### Action item
Your answer should consist only of the records, copied exactly, with the images removed.

----------------------------------------

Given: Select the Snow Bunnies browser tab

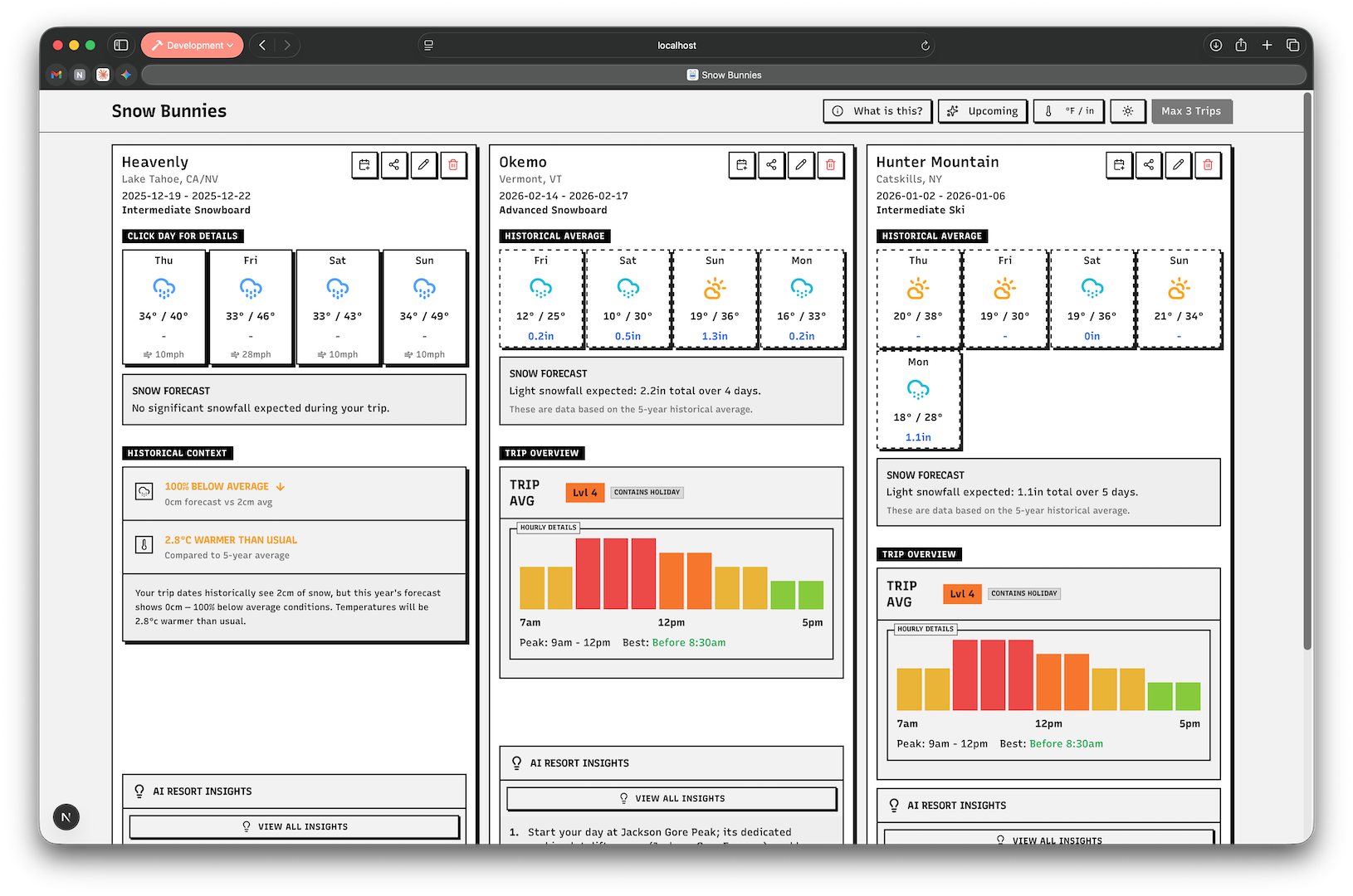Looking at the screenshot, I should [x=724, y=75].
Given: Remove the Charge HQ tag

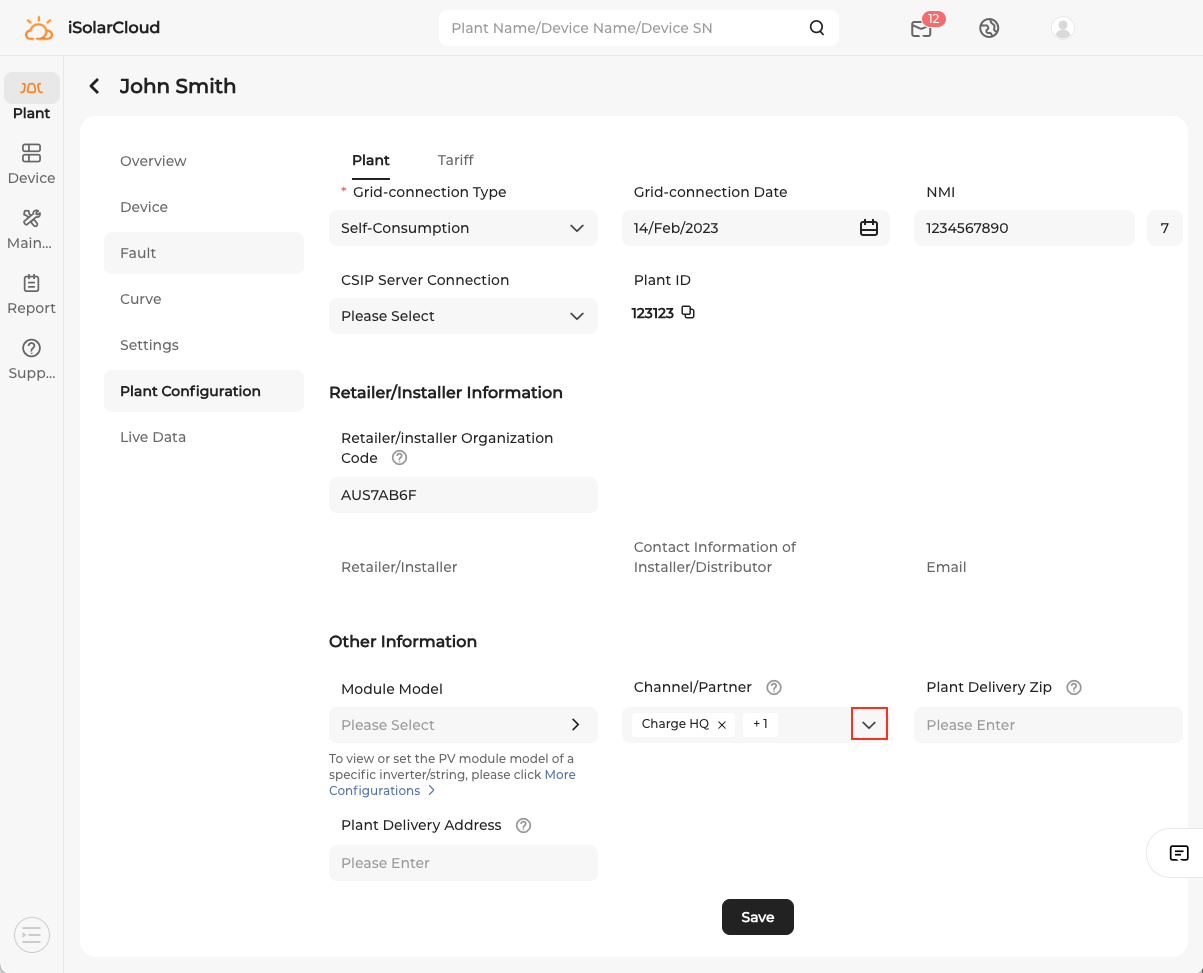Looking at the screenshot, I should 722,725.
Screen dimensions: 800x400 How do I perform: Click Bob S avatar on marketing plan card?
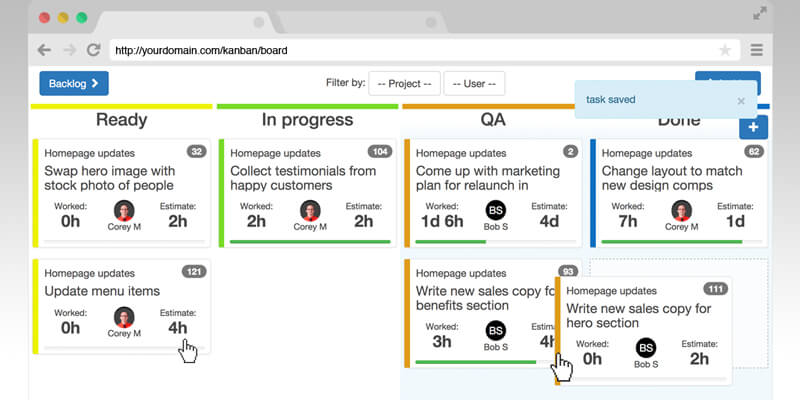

----------------------------------------

### Finished exercise
Given: Select the Snow Bunnies browser tab

Looking at the screenshot, I should [x=724, y=75].
Given: Remove the Charge HQ tag

Looking at the screenshot, I should 722,725.
Screen dimensions: 800x400 How do I perform: Click Bob S avatar on marketing plan card?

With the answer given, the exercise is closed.